• TRAVAIL À FAIRE:
(1) Répondez à ces questions sur le texte sur les machines à sous :
(a) Dans quelle commune les machines à sous sont-elles arrivées ?
(b) Quelle somme l'oncle Dembo mettait-il au début dans la machine ?
(c) De quoi suffit-il de disposer pour ouvrir un casino rural ?
(2) Résumez en deux phrases le texte sur les machines à sous.
(3) Poursuivez le texte sur les machines à sous à partir de sa dernière phrase.

• TEXTE PRÉSENTÉ:
__________________________________________________

Il était une fois, dans la commune de Djougou surtout dans les villages lointains, un étrange virus venu d’ailleurs. Non, pas un virus à fièvre ni à toux mais bien plus tenace : la machine à sous. Un beau jour, ces boîtes lumineuses aux sons enjôleurs ont débarqué dans les buvettes, les maquis et même, osons le dire, à deux pas des lieux de culte. Elles ont d’abord clignoté timidement, comme pour saluer. Puis elles ont rugi. Et les villageois, curieux comme des coqs devant un miroir, sont venus voir. Au début, c’était un jeu.
"Juste 100 francs, on ne sait jamais", disait l’oncle Dembo , ex-agriculteur devenu stratège en jackpots. Du retour du marché, il mettait la pièce, appuyait sur le bouton comme on tire sur un espoir, et fixait l’écran avec la concentration d’un chirurgien. Les pastèques défilent, les cloches sonnent, les bananes s’alignent presque. Mais rien. Deuxième pièce : encore rien. Trois heures plus tard, Dembo était toujours là. Sauf que les poches, elles étaient aussi vides que la jarre d'eau après une réunion de buveurs. Il avait tout mis : les sous du maïs vendus, ceux de l'arachide, même la pièce de 100 francs qu'il gardait pour son retour. Son regard était flou, sa bouche sèche.
Mais d'où vient cette passion soudaine pour ces boîtes à lumière qui engloutissent les économies comme un trou noir ? La naïveté. Beaucoup croient encore qu'il est si facile de devenir riche. Oui, la précocité matérialiste qui démange aujourd'hui la jeunesse, où on veut tout avoir tout de suite et maintenant. Mais bien avant, il faut pointer du doigt l'absence de réglementation sérieuse ni contrôle local. Si tu as une rallonge électrique et deux chaises en plastique, tu peux ouvrir ton casino rural.

__________________________________________________

Enregistrements conservés:
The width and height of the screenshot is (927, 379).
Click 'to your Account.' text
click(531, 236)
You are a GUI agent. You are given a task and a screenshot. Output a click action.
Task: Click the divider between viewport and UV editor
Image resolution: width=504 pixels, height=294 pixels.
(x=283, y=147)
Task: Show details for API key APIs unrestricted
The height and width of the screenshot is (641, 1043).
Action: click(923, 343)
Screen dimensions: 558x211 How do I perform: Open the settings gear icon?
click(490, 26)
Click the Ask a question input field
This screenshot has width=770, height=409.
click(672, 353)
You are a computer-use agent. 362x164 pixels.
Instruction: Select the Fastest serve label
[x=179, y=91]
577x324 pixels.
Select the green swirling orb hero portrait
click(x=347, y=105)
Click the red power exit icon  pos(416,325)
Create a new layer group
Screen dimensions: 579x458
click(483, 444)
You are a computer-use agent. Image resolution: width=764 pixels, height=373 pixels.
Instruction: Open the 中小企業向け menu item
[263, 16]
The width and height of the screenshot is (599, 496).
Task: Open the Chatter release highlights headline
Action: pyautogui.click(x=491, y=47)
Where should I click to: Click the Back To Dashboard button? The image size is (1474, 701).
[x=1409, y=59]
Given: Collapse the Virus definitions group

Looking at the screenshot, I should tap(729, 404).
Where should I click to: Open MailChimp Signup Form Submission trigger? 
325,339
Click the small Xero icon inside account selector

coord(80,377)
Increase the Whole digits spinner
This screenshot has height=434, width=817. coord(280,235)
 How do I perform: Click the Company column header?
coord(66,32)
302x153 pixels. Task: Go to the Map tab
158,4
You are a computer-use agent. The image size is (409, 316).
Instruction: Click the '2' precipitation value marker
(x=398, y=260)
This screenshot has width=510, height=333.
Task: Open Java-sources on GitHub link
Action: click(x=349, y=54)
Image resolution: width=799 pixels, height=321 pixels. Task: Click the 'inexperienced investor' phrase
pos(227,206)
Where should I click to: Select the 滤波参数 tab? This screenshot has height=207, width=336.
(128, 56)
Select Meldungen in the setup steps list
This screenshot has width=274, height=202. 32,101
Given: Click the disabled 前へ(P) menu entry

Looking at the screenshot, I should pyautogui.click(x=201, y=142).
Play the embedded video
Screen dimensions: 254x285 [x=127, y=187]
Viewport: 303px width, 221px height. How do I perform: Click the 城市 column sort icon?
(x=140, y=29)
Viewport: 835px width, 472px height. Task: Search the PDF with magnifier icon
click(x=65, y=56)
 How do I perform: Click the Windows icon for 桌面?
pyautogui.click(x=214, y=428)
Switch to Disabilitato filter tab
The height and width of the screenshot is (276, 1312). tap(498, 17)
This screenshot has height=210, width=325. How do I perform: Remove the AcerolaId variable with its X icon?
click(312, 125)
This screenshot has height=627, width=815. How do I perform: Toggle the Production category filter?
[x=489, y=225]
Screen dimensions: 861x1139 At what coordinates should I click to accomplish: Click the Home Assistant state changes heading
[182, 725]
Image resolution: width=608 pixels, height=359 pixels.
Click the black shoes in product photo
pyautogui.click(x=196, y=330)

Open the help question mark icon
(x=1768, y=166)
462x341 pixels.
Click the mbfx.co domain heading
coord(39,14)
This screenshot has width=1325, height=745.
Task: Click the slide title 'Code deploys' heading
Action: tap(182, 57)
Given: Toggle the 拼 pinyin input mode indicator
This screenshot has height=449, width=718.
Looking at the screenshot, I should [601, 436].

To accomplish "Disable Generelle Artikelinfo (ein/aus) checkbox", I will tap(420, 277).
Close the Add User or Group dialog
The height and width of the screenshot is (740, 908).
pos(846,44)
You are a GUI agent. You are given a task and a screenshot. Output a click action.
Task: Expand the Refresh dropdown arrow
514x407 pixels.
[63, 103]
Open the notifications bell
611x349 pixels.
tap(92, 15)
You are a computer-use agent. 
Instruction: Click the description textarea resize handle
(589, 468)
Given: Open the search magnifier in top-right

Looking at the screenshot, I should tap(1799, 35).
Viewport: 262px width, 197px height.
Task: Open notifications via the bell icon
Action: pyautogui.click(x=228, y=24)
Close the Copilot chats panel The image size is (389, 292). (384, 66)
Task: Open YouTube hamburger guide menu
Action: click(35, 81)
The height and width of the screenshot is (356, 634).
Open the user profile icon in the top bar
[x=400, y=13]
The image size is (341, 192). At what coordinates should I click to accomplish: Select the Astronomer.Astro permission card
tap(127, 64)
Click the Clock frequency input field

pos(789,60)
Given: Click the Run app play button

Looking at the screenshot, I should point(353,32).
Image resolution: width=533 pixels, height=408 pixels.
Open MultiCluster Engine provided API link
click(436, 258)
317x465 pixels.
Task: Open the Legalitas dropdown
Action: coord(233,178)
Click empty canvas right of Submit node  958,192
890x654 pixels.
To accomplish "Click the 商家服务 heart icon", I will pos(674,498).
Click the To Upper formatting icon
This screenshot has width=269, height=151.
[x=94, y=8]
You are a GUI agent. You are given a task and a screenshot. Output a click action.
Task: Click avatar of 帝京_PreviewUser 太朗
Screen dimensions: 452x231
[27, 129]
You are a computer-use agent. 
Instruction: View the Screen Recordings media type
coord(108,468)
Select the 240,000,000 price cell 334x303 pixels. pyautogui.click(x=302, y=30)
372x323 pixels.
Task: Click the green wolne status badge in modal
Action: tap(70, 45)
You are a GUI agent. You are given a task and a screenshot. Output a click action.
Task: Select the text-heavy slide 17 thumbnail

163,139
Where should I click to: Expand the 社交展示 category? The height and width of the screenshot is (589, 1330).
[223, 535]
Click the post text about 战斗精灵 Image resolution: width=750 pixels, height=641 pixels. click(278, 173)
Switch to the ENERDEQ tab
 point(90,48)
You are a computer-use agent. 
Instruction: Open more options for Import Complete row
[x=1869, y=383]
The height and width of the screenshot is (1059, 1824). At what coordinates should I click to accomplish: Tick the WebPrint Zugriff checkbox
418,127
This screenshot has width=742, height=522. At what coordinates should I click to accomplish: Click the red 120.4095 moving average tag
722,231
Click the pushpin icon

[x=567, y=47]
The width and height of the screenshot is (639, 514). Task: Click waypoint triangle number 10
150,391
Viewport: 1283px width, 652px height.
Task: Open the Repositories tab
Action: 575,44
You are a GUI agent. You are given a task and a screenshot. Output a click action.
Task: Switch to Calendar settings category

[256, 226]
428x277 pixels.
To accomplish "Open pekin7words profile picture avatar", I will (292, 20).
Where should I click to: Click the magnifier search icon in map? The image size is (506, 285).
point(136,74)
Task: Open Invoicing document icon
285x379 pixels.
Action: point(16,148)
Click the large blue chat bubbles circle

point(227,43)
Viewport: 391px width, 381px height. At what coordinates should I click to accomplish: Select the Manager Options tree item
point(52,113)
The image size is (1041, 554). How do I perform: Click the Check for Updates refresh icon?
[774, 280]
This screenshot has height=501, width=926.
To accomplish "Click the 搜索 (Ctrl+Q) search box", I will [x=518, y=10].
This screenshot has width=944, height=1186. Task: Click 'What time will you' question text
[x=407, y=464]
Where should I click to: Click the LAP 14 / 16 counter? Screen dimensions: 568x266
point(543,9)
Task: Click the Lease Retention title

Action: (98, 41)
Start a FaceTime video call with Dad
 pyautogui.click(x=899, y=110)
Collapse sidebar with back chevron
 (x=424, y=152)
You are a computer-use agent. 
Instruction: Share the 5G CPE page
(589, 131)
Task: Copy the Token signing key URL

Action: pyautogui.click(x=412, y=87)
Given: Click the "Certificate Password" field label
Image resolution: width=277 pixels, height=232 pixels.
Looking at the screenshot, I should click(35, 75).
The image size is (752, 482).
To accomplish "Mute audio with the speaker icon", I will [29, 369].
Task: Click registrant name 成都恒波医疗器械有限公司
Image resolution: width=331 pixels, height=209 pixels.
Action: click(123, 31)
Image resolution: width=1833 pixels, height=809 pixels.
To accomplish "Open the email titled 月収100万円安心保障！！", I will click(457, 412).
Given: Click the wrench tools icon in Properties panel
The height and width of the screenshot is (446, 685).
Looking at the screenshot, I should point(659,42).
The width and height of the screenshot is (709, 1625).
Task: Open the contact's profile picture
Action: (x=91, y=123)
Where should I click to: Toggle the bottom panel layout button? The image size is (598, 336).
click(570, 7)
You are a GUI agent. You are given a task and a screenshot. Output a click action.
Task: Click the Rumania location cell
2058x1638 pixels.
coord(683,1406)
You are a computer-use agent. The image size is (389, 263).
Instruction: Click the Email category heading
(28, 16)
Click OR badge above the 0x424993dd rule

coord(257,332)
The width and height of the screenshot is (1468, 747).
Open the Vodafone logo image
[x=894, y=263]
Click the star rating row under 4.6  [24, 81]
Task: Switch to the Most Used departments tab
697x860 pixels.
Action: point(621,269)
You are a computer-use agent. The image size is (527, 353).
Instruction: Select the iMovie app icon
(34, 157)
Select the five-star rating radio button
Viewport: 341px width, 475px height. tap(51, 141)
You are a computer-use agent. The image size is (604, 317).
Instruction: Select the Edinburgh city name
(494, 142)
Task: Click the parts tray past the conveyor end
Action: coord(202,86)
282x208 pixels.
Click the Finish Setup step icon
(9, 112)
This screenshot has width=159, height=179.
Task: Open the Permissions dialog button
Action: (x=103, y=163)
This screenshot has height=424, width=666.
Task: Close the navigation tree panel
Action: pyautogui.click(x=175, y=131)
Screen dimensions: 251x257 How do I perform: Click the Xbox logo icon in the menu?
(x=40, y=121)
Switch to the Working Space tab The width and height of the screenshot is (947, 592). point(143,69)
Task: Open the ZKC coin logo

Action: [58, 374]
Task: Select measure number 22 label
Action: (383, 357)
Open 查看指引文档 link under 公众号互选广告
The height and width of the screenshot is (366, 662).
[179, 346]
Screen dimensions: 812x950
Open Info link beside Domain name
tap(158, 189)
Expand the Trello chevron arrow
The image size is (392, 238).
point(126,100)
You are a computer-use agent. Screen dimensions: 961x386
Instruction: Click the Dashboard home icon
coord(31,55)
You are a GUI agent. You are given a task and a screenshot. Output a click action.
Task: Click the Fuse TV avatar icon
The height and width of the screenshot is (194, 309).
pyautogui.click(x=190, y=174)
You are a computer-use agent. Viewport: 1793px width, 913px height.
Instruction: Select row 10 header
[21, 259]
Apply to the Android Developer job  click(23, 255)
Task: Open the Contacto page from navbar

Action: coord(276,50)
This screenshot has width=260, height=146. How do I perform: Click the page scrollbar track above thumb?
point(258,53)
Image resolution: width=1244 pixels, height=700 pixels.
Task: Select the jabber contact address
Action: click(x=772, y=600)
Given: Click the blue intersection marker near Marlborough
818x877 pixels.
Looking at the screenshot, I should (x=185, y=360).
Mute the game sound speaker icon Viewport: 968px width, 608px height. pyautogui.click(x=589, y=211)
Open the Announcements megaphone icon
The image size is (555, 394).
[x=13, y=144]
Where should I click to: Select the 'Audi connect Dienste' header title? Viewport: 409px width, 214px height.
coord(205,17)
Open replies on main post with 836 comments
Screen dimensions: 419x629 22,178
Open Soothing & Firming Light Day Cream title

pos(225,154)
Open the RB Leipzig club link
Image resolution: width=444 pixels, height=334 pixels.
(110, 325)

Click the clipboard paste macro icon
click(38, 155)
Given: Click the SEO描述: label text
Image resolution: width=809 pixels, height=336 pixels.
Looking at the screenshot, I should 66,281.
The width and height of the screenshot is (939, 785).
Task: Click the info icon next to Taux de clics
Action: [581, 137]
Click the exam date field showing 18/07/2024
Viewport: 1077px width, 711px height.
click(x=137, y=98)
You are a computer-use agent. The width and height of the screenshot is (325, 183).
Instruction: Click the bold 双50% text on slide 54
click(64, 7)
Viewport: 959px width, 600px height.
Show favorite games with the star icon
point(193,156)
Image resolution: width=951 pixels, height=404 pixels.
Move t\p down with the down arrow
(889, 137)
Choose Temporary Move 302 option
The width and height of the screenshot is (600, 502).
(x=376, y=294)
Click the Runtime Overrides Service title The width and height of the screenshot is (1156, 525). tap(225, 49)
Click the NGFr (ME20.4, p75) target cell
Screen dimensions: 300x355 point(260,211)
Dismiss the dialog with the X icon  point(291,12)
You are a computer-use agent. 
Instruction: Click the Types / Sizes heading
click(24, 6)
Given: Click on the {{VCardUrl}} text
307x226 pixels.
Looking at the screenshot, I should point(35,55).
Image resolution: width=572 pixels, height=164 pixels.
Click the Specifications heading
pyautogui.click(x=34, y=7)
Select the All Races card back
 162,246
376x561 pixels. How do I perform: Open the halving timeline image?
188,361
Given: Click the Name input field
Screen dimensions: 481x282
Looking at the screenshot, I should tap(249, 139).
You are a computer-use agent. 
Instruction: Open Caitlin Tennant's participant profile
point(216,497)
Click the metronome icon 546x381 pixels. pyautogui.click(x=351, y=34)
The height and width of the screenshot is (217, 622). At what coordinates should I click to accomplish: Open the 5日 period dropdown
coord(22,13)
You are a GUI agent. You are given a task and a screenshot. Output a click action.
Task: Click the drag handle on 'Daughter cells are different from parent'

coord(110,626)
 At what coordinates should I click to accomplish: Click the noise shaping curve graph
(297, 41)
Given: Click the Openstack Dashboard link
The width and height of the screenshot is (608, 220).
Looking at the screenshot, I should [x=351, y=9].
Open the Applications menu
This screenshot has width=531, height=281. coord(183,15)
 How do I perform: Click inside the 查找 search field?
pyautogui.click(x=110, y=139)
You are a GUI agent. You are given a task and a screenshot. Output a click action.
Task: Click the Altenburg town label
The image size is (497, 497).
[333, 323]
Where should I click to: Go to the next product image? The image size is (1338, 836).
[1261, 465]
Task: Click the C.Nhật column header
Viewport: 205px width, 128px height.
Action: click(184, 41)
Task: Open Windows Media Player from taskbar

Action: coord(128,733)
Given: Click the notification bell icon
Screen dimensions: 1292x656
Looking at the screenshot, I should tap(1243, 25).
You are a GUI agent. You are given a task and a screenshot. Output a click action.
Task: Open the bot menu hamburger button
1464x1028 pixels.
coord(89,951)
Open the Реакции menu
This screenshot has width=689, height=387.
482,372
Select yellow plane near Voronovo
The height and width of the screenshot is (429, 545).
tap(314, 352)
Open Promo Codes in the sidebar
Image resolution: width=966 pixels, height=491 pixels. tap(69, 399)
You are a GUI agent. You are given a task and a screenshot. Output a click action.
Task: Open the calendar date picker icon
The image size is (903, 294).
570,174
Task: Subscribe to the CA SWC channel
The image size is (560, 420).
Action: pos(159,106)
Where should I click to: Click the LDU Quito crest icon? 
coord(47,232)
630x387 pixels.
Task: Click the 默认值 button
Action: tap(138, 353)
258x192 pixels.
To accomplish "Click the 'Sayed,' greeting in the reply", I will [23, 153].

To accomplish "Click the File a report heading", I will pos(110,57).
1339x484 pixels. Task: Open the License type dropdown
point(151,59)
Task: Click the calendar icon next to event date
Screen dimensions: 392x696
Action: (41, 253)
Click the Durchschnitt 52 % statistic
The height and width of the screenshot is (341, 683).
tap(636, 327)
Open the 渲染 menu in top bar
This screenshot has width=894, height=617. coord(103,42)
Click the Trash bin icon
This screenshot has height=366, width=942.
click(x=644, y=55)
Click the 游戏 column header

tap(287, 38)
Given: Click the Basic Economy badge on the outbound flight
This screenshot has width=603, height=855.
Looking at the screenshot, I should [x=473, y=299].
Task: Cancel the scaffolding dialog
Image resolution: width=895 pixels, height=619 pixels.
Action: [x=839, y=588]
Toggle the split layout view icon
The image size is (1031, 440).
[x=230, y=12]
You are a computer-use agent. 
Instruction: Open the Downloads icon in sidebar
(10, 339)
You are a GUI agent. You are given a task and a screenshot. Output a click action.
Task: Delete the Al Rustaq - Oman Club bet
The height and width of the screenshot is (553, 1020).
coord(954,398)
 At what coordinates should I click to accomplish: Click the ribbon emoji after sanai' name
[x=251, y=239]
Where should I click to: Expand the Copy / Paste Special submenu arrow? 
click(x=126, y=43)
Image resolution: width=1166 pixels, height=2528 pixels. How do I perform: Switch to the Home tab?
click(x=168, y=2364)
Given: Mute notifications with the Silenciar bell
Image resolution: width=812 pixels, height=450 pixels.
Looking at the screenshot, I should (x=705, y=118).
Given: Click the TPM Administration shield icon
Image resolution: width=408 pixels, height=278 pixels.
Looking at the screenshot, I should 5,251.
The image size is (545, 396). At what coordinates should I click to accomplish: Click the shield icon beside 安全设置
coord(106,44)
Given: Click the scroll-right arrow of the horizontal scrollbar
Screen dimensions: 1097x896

__________________________________________________

• RÉPONSES PAR CONSIGNE:
(1)
(a) Dans la commune de Djougou.
(b) 100 francs.
(c) D'une rallonge électrique et de deux chaises en plastique.

(2) Dans la commune de Djougou, surtout dans les villages lointains, des machines à sous se sont installées dans les buvettes et les maquis, et l'oncle Dembo y a perdu en trois heures tout l'argent du maïs et de l'arachide vendus. Cet engouement vient de la naïveté, de la précocité matérialiste de la jeunesse et, avant tout, de l'absence de réglementation sérieuse et de contrôle local.

(3)
Par conséquent, quand la machine tourne, les vies déraillent. Oui, l'argent qui devrait nourrir la famille, payer les fournitures du petit écolier ou réparer la toiture file tout droit dans la gueule de la bête à rouleaux. L'école désertée : Pourquoi suivre un cours de mathématiques quand on peut multiplier par dix avec une seule pièce ?
Et maintenant ? Que faire ?
Non ! tout n'est pas perdu, encore faut-il appuyer sur le bon bouton, et pas celui de la machine. Que les autorités locales arrêtent de faire semblant de ne rien voir. Donc, il faut une interdiction sérieuse. Il faut une sensibilisation communautaire, pour que les populations comprennent que jouer n'est pas synonyme de gagner.
Il est peut-être temps de rappeler que le vrai jackpot, c'est une bonne saison agricole, un enfant qui réussit à l'école, ou un village qui prospère sans dépendre du hasard. Car, dans cette histoire, la machine gagne, toujours sauf si le village décide, enfin de tirer la prise.